NATURE AGING | NOVEMBER 30, 2020

Cullen NC, Leuzy A, Palmqvist S, Janelidze S, Stomrud E, Pesini P, Sarasa L, Allué JA, Proctor NK, Zetterberg H, Dage JL, Blennow K, Mattsson-Carlgren N and Hansson O.

Nat Aging (2020).

DOI: https://doi.org/10.1038/s43587-020-00003-5

This study was peformed using a Simoa® Homebrew assay.

ABSTRACT

We developed models for individualized risk prediction of cognitive decline in mild cognitive impairment (MCI) using plasma biomarkers of β-amyloid (Aβ), tau and neurodegeneration. A total of 573 patients with MCI from the Swedish BioFINDER study and the Alzheimer’s Disease Neuroimaging Initiative (ADNI) were included in the study. The primary outcomes were longitudinal cognition and conversion to Alzheimer’s disease (AD) dementia.

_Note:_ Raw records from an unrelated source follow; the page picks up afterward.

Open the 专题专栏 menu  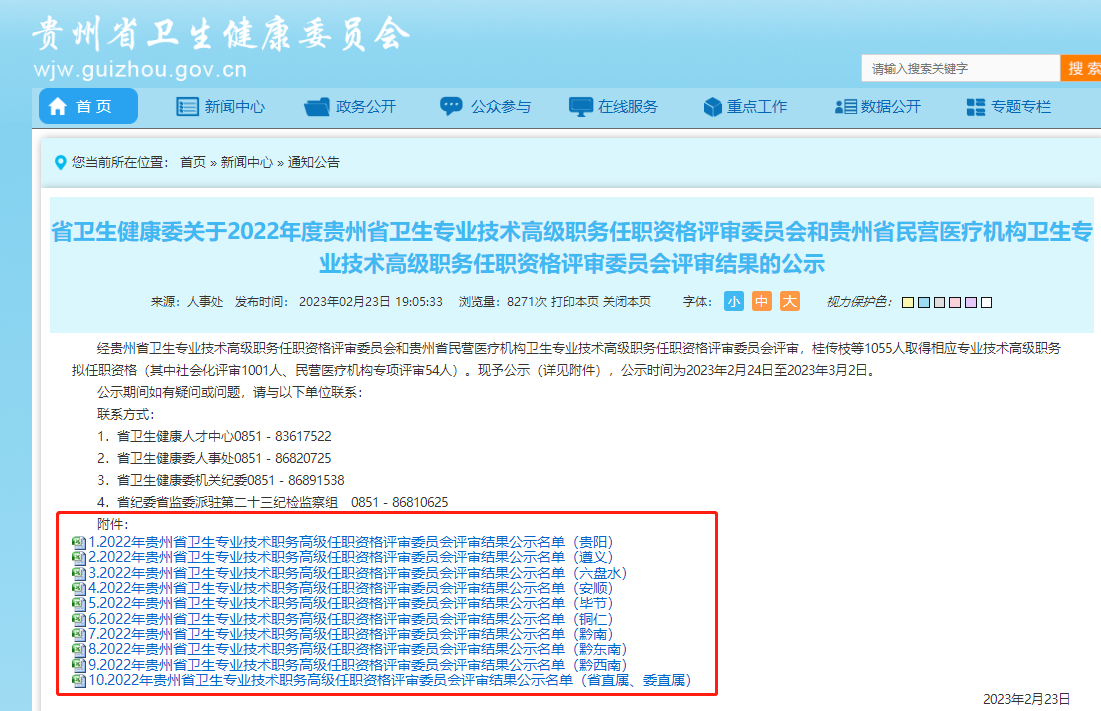pyautogui.click(x=1008, y=106)
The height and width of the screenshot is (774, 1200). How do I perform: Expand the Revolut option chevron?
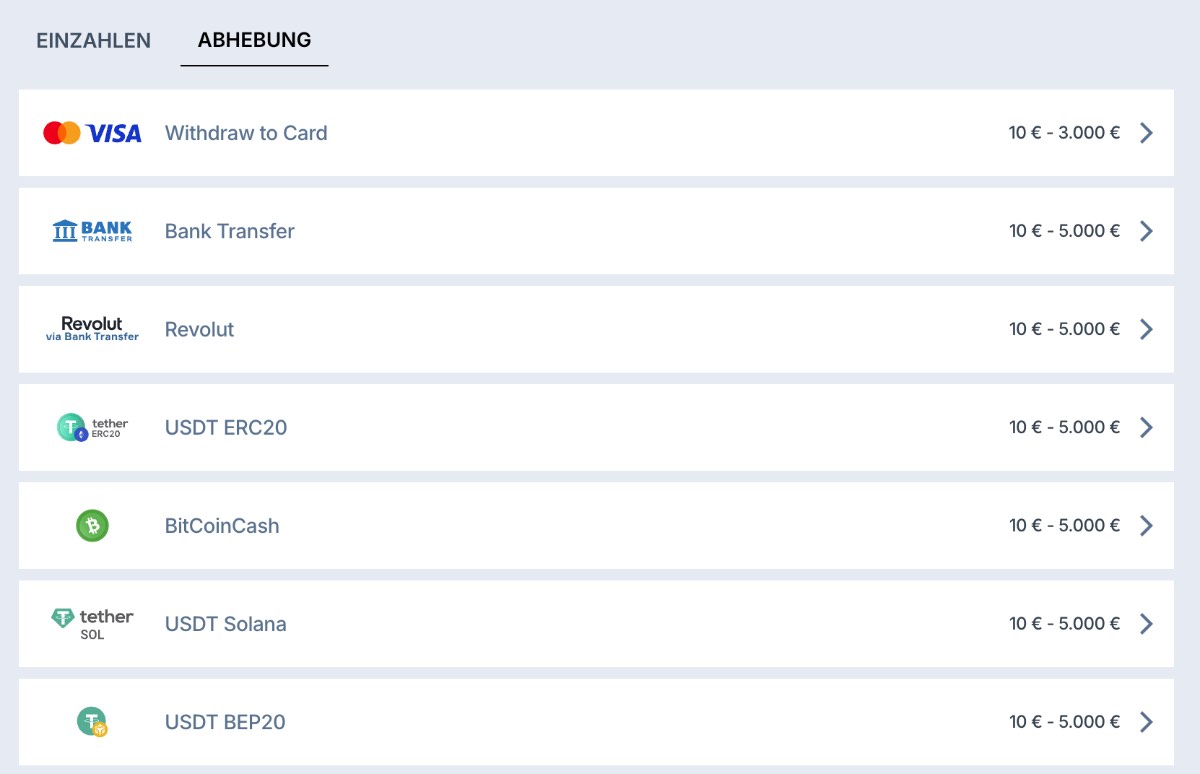tap(1146, 329)
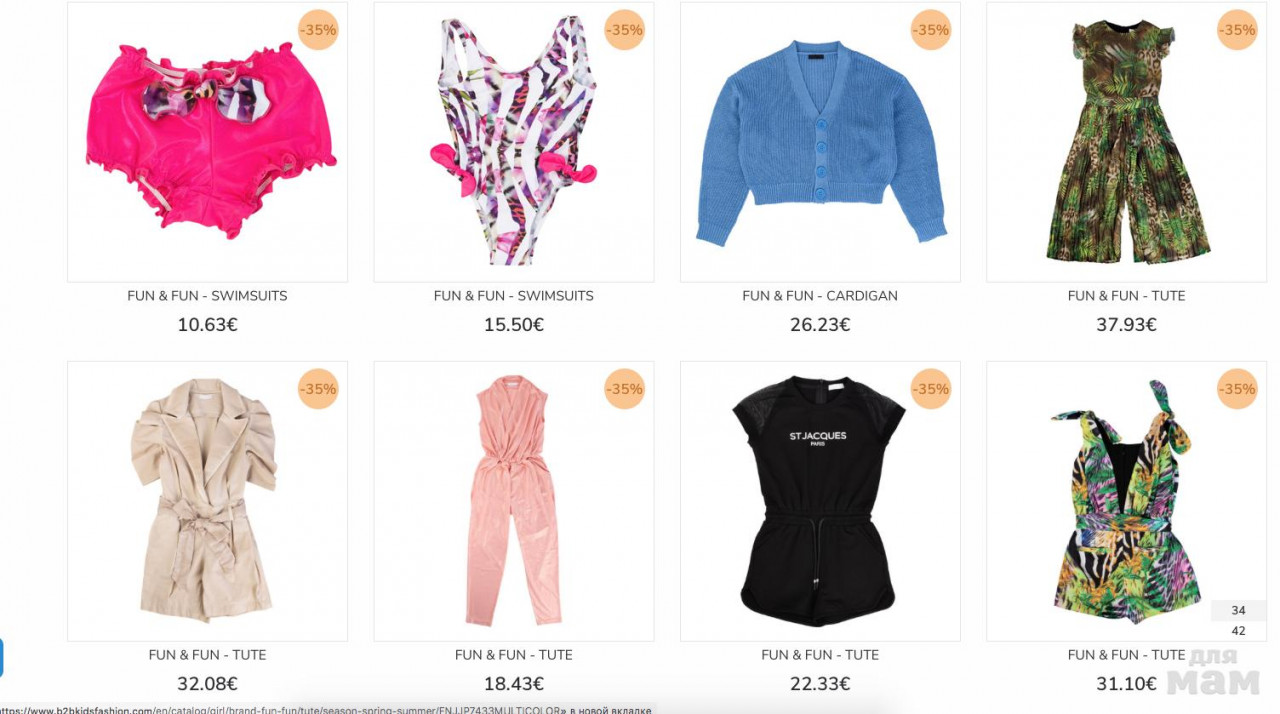
Task: Open the FUN & FUN - CARDIGAN link
Action: click(x=820, y=296)
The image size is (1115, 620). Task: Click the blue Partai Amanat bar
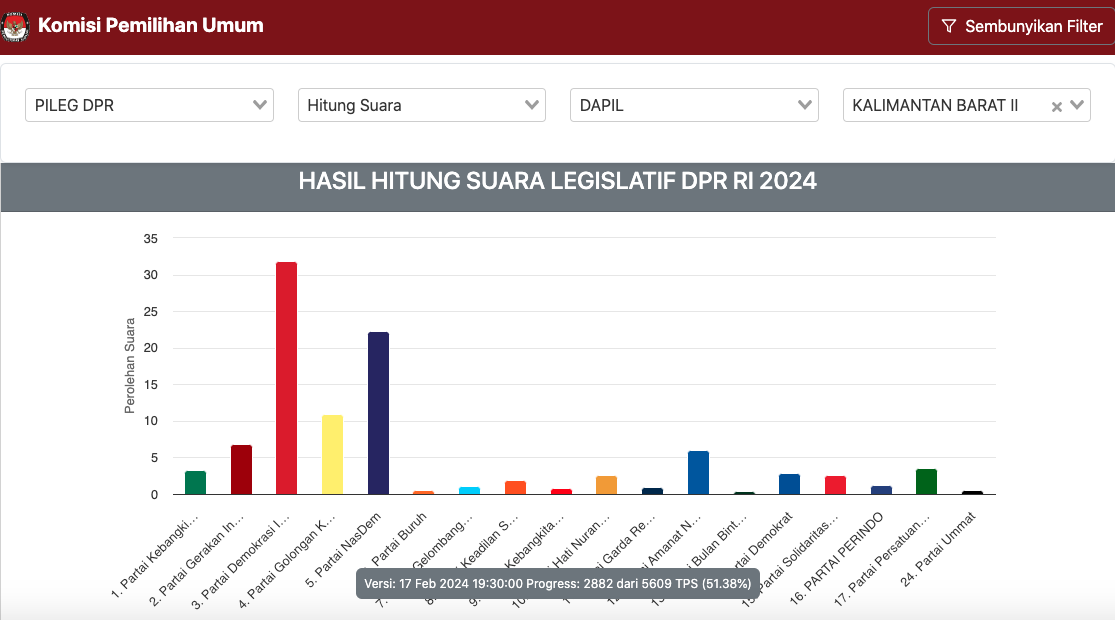(698, 473)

A model combining tau phosphorylated at threonine 181 (P-tau181) and neurofilament light (NfL), but not Aβ42/Aβ40, had the best prognosis performance of all models (area under the curve = 0.88 for 4-year conversion to AD in BioFINDER, validated in ADNI), was stronger than a basic model of age, sex, education and baseline cognition, and performed similarly to cerebrospinal fluid biomarkers. A publicly available online tool for individualized prognosis in MCI based on our combined plasma biomarker models is introduced. Combination of plasma biomarkers may be of high value to identify individuals with MCI who will progress to AD dementia in clinical trials and in clinical practice.